Memperkuat Kebebasan Beragama dan Berkeyakinan Harus Sentuh Akar Persoalan
Rabu, 21 Mei 2025 | 18:00 WIB

"Sinkronisasi dan Konsolidasi data Paham Keagamaan Nasional" yang digelar Direktorat Urusan Agama Islam dan Bina Syariah di Horison Ultima Bhuvana, Bogor pada Rabu (21/5/2025) (Foto: NU Online/Suci Amaliyah)
Jakarta, NU Online
Upaya memperkuat kebebasan beragama harus menyentuh akar persoalan baik dalam cara pandang negara, aktor politik, maupun ruang digital yang membentuk opini publik.
Pembahasan ini disampaikan peneliti dalam acara "Sinkronisasi dan Konsolidasi data Paham Keagamaan Nasional" yang digelar Direktorat Urusan Agama Islam dan Bina Syariah di Horison Ultima Bhuvana, Bogor pada Rabu (21/5/2025).
Peneliti senior Wahid Foundation, Alamsyah M Djafar menyebut bahwa kebebasan beragama dan berkeyakinan (KBB) di Indonesia menghadapi tantangan serius karena cara pandang negara. Menurutnya, sejak awal berdirinya republik, relasi antara negara dan agama belum pernah benar-benar selesai.
“Tahun 2000 ada upaya serius untuk mengembalikan Piagam Jakarta. Meskipun tidak menang tapi ada upaya-upaya tersebut," kata dia.
Ia juga menyoroti putusan Mahkamah Konstitusi (MK) yang menyatakan bahwa kebebasan beragama tidak mencakup kebebasan untuk tidak beragama atau tidak bertuhan. Pernyataan ini berkaitan dengan Pasal 22 Undang-Undang Nomor 39 Tahun 1999 tentang Hak Asasi Manusia (UU HAM) yang mengatur kebebasan beragama.
Putusan MK menyatakan bahwa HAM yang saat ini dianut Indonesia tidak bersifat liberal dan universal, tapi harus sesuai dengan jiwa bangsa yang religius dan partikular.
"Artinya negara mengatakan Indonesia negara religius. Cara pandang negara dalam hubungan antaragama akan mempengaruhi," ujarnya.
Menurutnya, cara pandang seperti ini akan sangat memengaruhi relasi antaragama di Indonesia.

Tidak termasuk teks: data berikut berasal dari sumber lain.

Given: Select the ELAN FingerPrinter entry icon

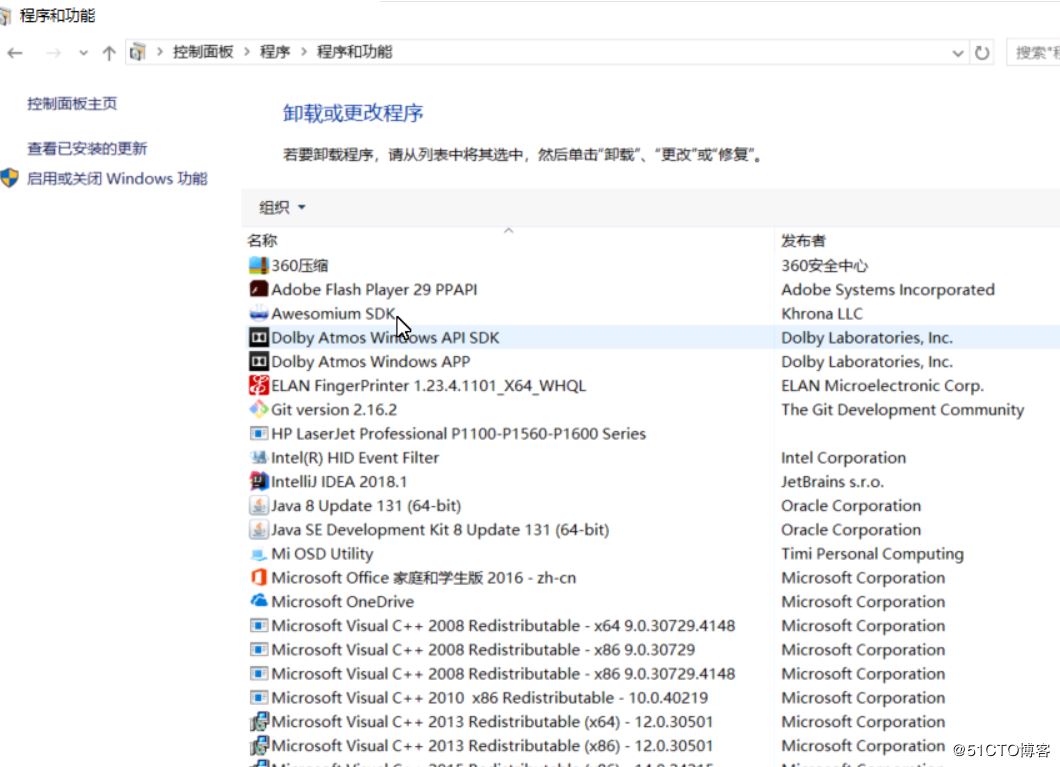Looking at the screenshot, I should coord(259,385).
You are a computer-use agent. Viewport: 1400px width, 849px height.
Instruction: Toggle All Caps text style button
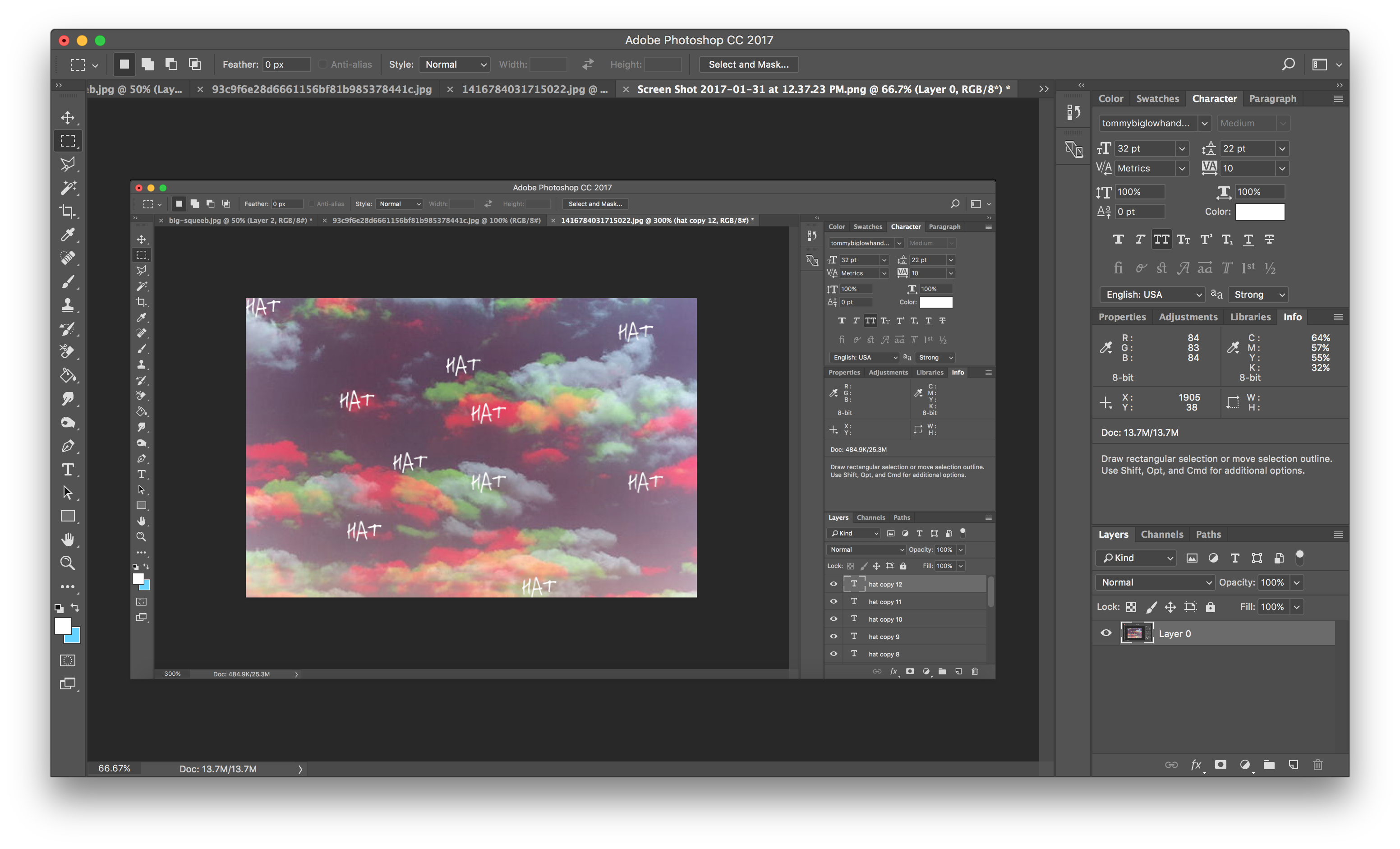click(x=1161, y=239)
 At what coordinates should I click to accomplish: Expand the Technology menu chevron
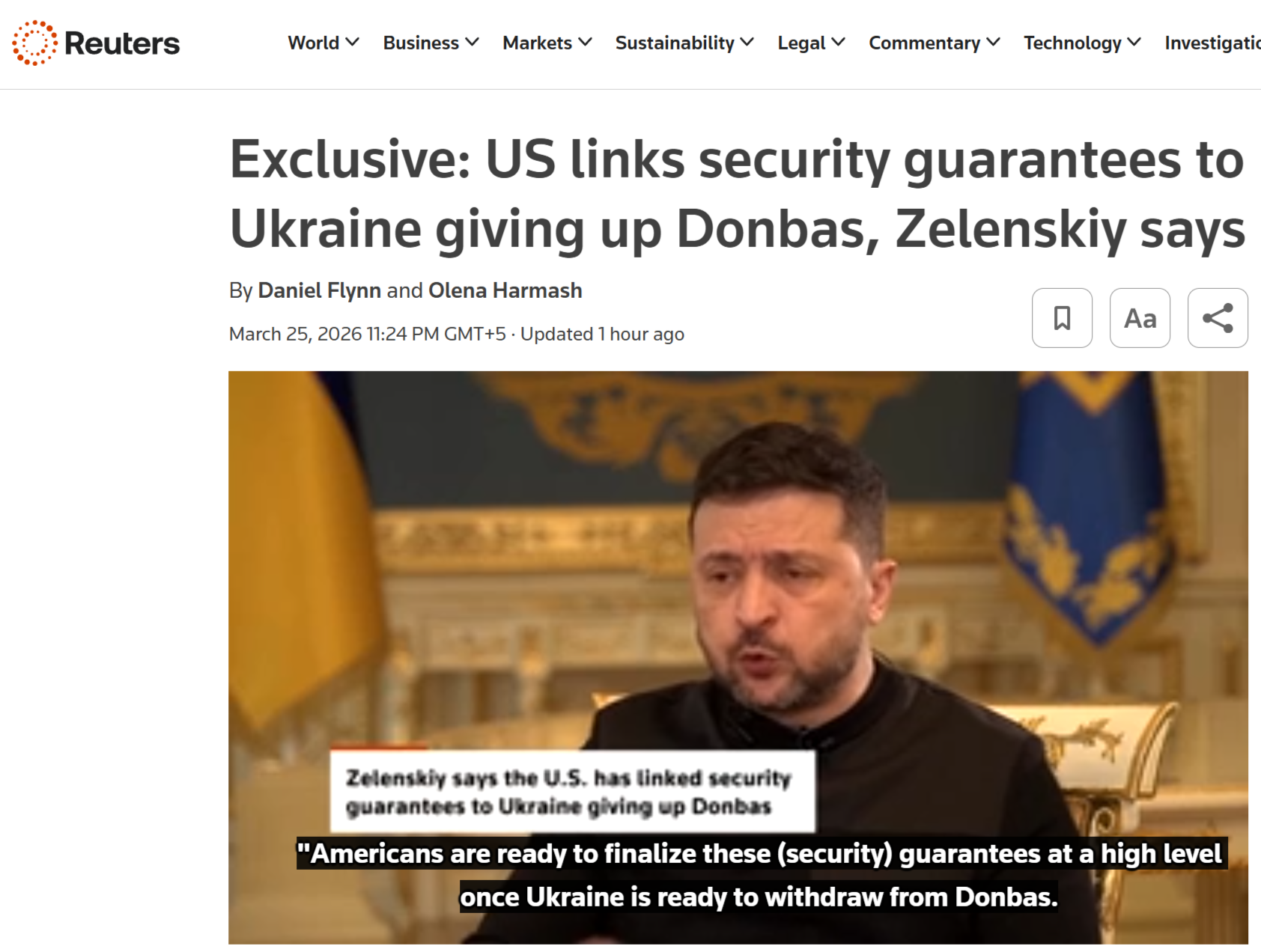pos(1134,43)
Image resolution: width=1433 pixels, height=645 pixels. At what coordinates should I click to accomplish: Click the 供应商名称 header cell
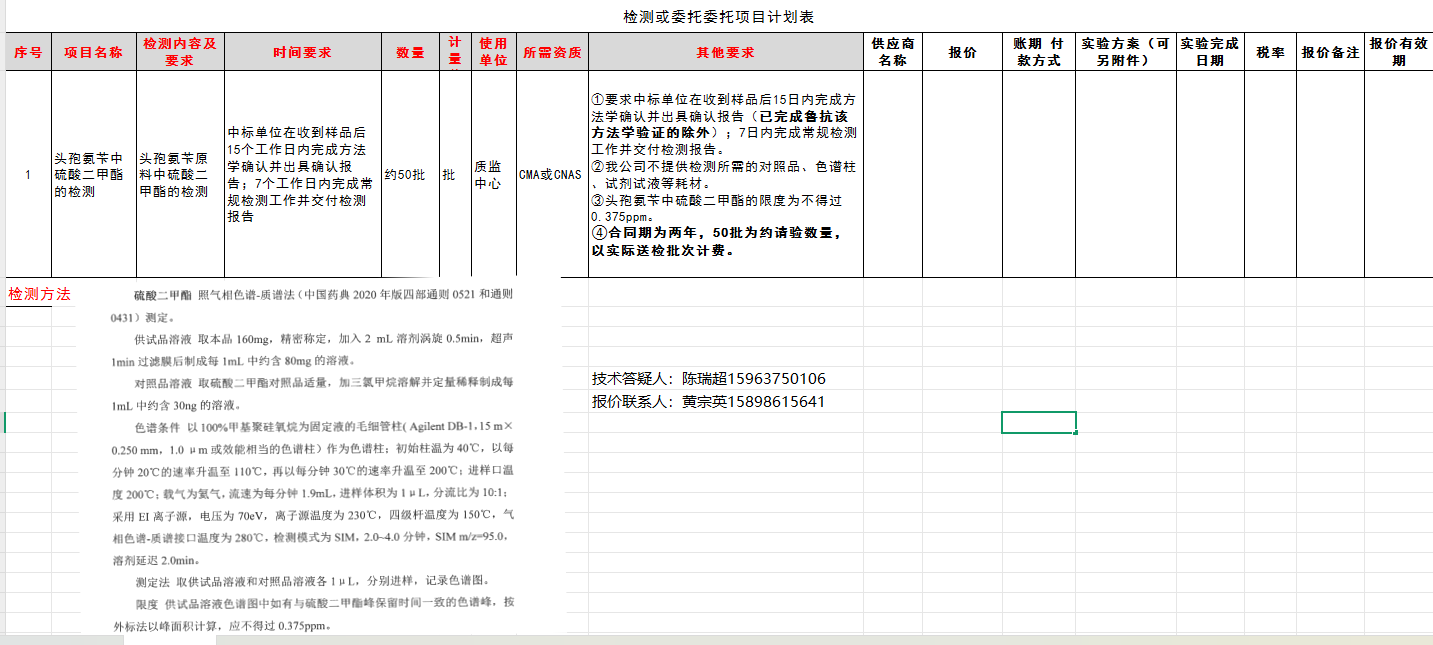point(892,52)
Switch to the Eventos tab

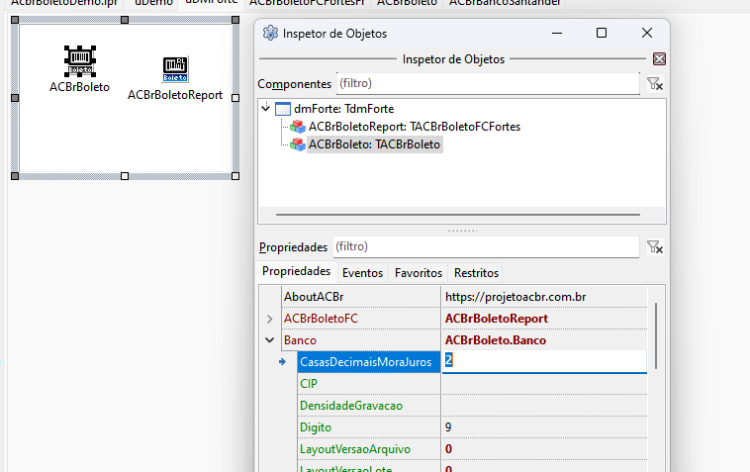pyautogui.click(x=363, y=273)
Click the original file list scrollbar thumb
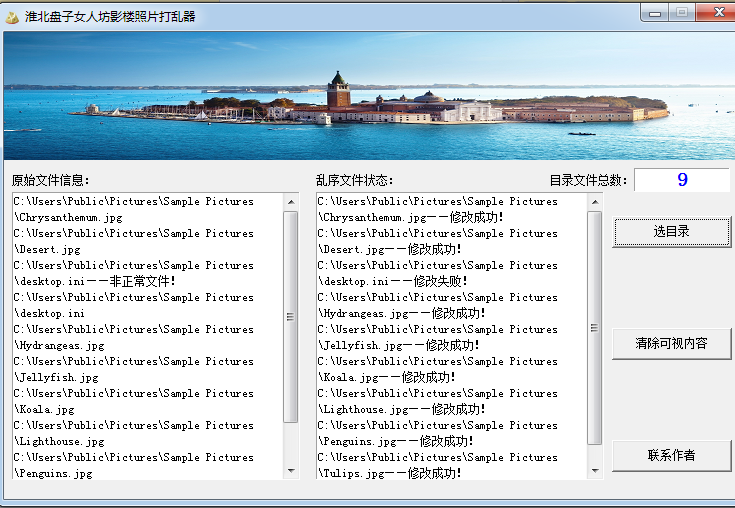Screen dimensions: 735x508 point(291,317)
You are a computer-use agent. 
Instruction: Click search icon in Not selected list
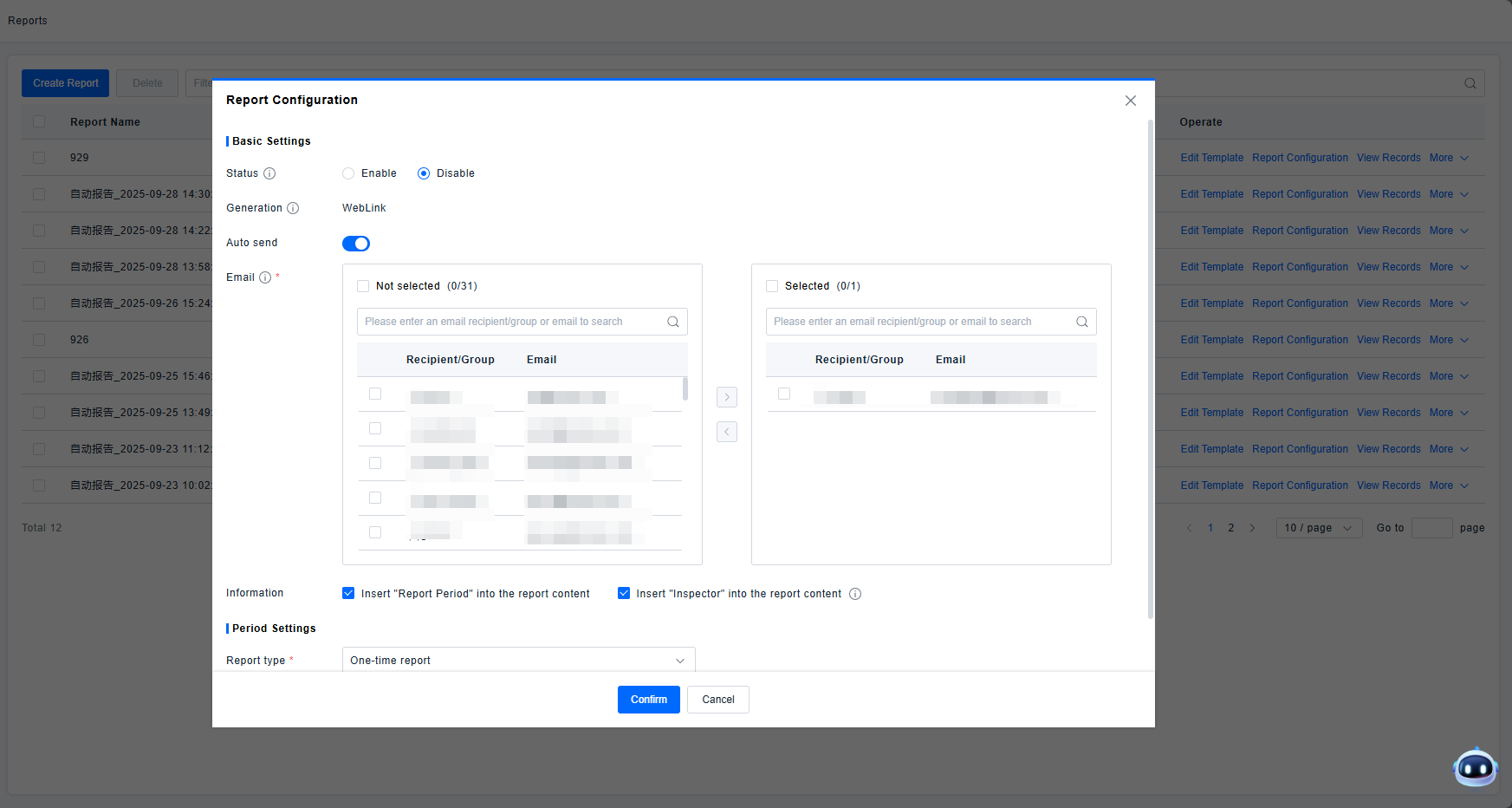[673, 322]
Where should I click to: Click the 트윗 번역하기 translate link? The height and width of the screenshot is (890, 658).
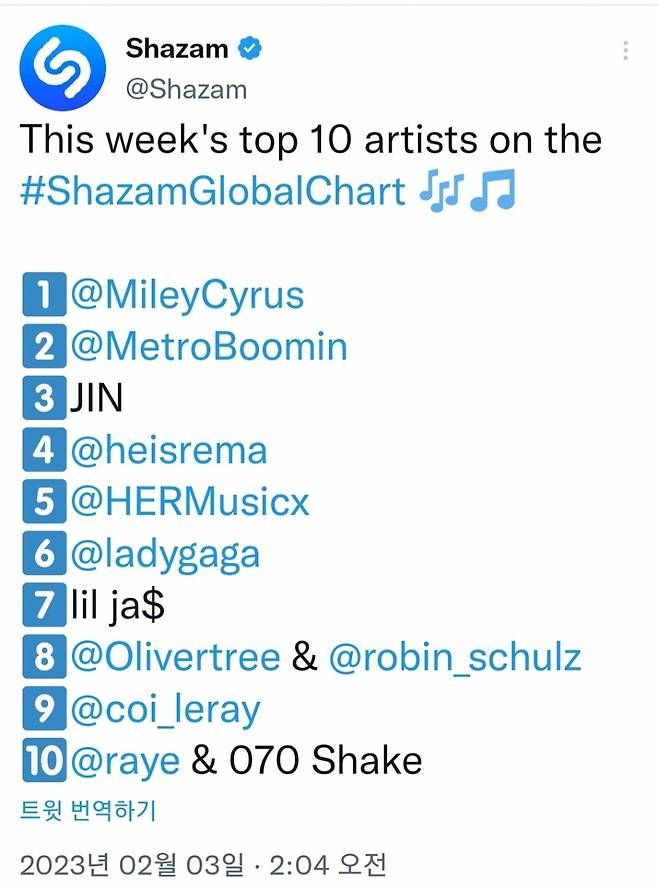88,811
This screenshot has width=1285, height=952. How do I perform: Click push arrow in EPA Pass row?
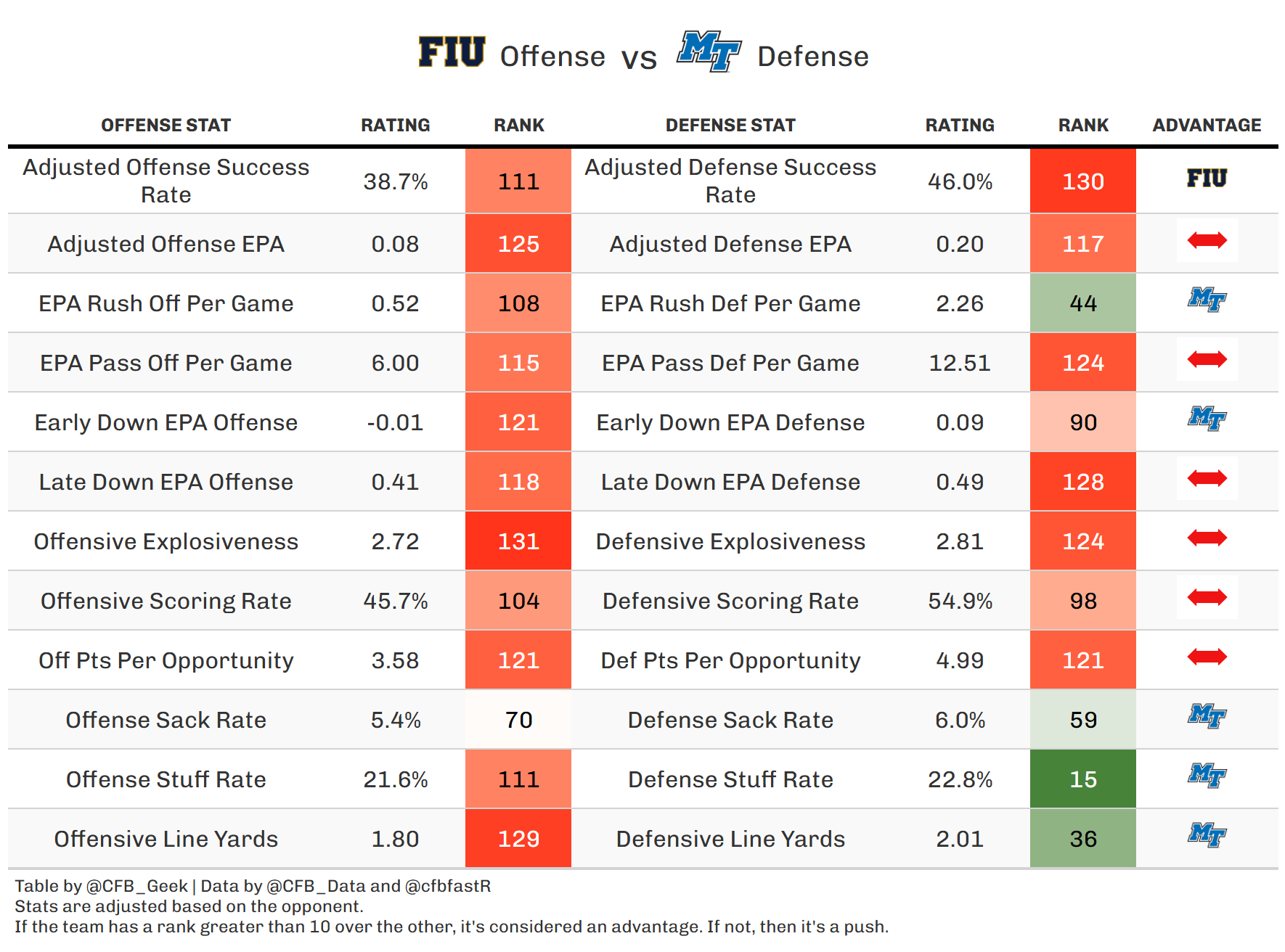click(x=1207, y=359)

Selain itu, Alamsyah menilai bahwa politisasi kebencian oleh aktor negara juga menjadi hambatan besar. Ketika kebencian terhadap keyakinan berbeda dipolitisasi, maka kebijakan yang dihasilkan cenderung diskriminatif.
“Kalau kita lihat media sosial, hampir 90 persen narasi keagamaan bisa terjebak dalam konflik, kecuali ada proses perdamaian yang kuat,” katanya.
Ia juga menambahkan bahwa isu KBB terjadi karena dinamika lokal, nasional dan global seperti kebijakan Donald Trump, ikut memperkuat gerakan anti-HAM. Sementara di tingkat lokal, kekuatan oligarki menciptakan tekanan tambahan terhadap isu-isu kebebasan beragama.
"Saya kira itu tantangan yang sangat serius, belum ditingkat lokal ada oligarki juga menciptakan situasi yang sangat serius," ucap dia.
Senada dengan itu, Direktur Pusat Studi Pesantren Achmad Ubaidillan menyatakan bahwa platform media sosial dapat dijadikan sebagai sarana asesmen sekaligus media untuk mendiseminasikan hasil-hasil riset tentang narasi Kebebasan Beragama dan Berkeyakinan (KBB).
Secara definitif, paham keagamaan dapat dimaknai sebagai bentuk perbedaan pendapat atau pandangan yang diyakini oleh masyarakat, lalu diamalkan dalam kehidupan sehari-hari.
"Problem kita hari ini bukan hanya pada isu antaragama, tetapi juga pada intraagama. Isu-isu ini kerap mengalami upaya mitigasi, namun mitigasinya sering dilakukan dengan sudut pandang paham keagamaan tertentu yang memiliki potensi laten yang cukup tinggi," ujarnya.
Ia menyoroti pentingnya sinkronisasi dan konsolidasi data. Menurutnya, tidak bisa mengabaikan problem laten yang berpotensi menimbulkan bahaya besar dalam kehidupan umat beragama.
Salah satu contoh yang ia angkat adalah narasi tentang Ba'alawi yang beredar di TikTok. Dalam konteks ini, ketika sebuah narasi masuk ke TikTok, maka algoritma akan turut membacanya dan menyebarkannya lebih luas.
"Kita perlu memberikan atensi yang cukup untuk mempercakapkan ulang persoalan identifikasi dan mitigasi dalam ruang intrareligius," jelasnya.